語の意味が時代とともに悪いほうへ滑る現象は珍しくありません。もとは敬意を含んでいた「貴様」や「お前」が、現在では敬語として使えなくなっているのはよく知られた例です。評価の下降はゆるやかに起きて、途中では両方の読みが並存します。「神話」の場合、明治期に西洋語の myth の訳語として整えられ定着したとされますが、そこから百数十年で、複合名詞の位置にあるものだけが評価を下げた。成長神話、不敗神話、安全神話——いずれも、崩れることを前提に呼ばれています。崩れないものを人は神話とは呼ばない。崩壊の予告が語の中へ入り込んでいるという点では、バブルや幻想といった語の隣に並べたほうが実態に合います。
ここで気づくのは、悪化したのが語そのものではなく、特定の構文だけだということです。名詞を前に置いて複合名詞を作る型では下がり、「〜のような」で連体修飾に立つ型では下がっていない。同じ語基が構文ごとに別の履歴を持っている。意味変化を語の単位で語る癖がついていると、この分かれ方は見落とされます。実際には、語は用いられる型ごとに別々の頻度分布と別々の文脈を持ち、その分布ごとに評価が沈殿していく。
同じ分かれ方は、近い語でも起きています。伝説は、連体で使えば讃辞です。伝説の投手、伝説の一夜。ところが複合名詞の後部に立つと、都市伝説のように、根拠のない話という意味へ寄る。連体では持ち上げ、複合では疑う。配分が神話とそっくり同じです。二つの語が独立に同じ道をたどったとは考えにくく、むしろ構文の型のほうが評価を配っている、と見るのが自然でしょう。
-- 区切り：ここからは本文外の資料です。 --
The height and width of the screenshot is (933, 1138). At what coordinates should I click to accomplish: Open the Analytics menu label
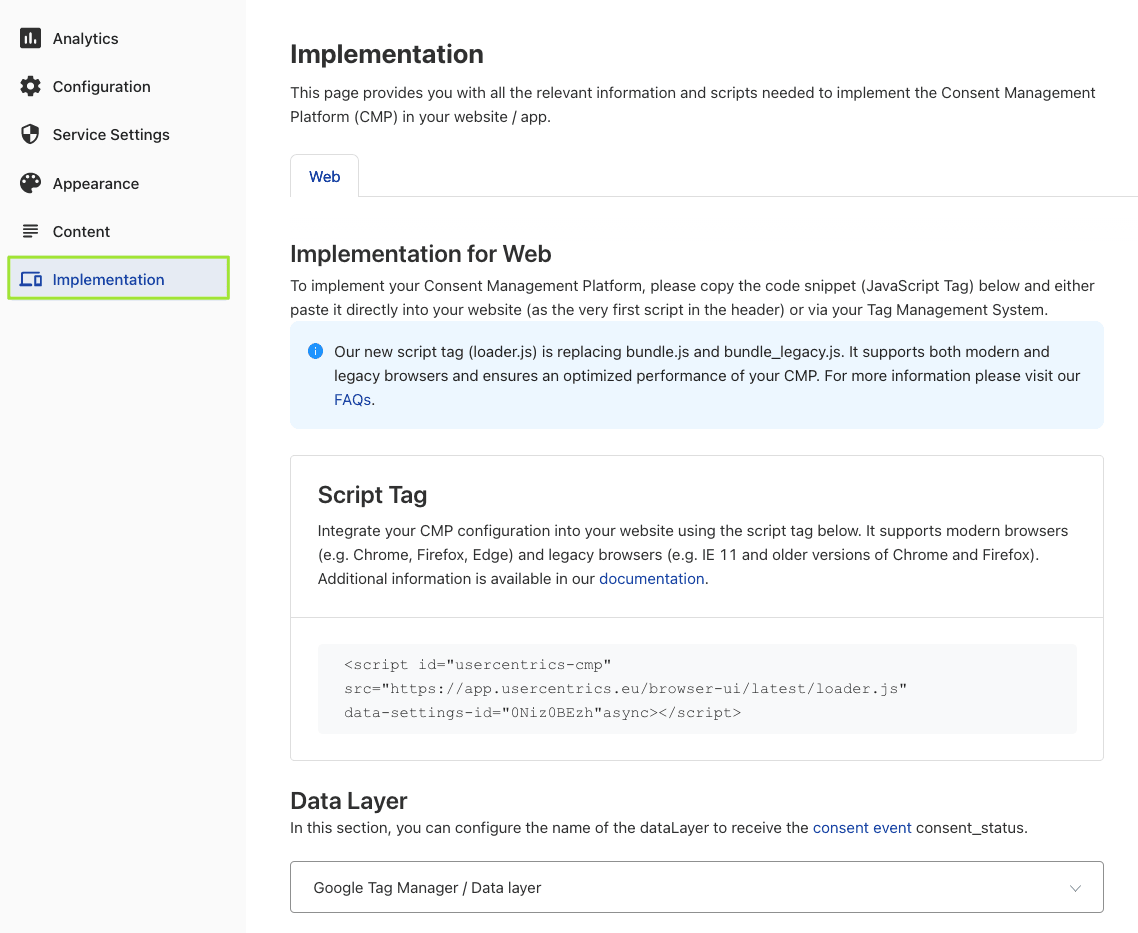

語が意味を持ち、構文はそれを運ぶ器にすぎない、という前提を外してみると、この一致は説明しやすくなります。器の側に、あらかじめ評価が積もっている。頻度の面でも複合名詞の型のほうが生産的で、新しい語を前に置けばいくらでも作れます。作られるたびに、崩れるという前提がついてくる。
とはいえ、これも言いすぎかもしれません。「神話のような」にも、疑いの色が差す用例はあります。「神話のような話だが、実際には帳簿が残っている」と書けば、後半で否定される前提として置かれている。つまり讃辞の型が完全に守られているわけではなく、後続の文脈しだいで倒れる。むしろこの句は、単独では評価が定まらない中立の位置にあって、隣に何が来るかで讃辞にも疑いにも転ぶ、と言ったほうが正確です。複合名詞のほうは隣を待たずに評価が決まっている。成長神話、と書いた時点で、その成長はもう終わったものとして扱われています。その差が本体だと思います。
原因を推測するなら、複合名詞の型は対象を分類する働きを持つからでしょう。分類する語は、話者がすでに外側に立っていることを示します。外から名づける以上、話者はそれを信じていない。一方「〜のような」は比喩で、対象を何かに似ていると言っているだけで、語り手の立ち位置を明かさない。明かさないから、讃辞としても使えるし、疑いの前置きとしても使える。英語の側にも似た分業がありますが、担い手が違います。名詞の myth は It's a myth that ... の形で誤った通念を指すのに使われ、形容詞の mythic は讃辞の側に立つ。あちらは品詞が分担し、こちらは構文が分担している。分ける必要があるという事情のほうは共通していて、分け方だけが言語ごとに違うわけです。
書くときの扱いとしては、この句を出したあと数行のあいだに「神話」を単独名詞で置かないほうが安全です。置いた瞬間に、複合名詞のほうが持っている外側の視線が読み込まれて、直前の讃辞が皮肉に見えはじめる。逆にそれを狙うなら、順序を守って並べればいい。讃辞を先に、名詞を後に。二文で評価がひっくり返ります。順序を逆にすると効きません。疑いが先に立ったあとで讃辞を置いても、読者はもう外側から眺めています。同じ語が二つの履歴を持っているというのは、書き手にとっては、切り替えのスイッチが一つ余分にあるということでもある。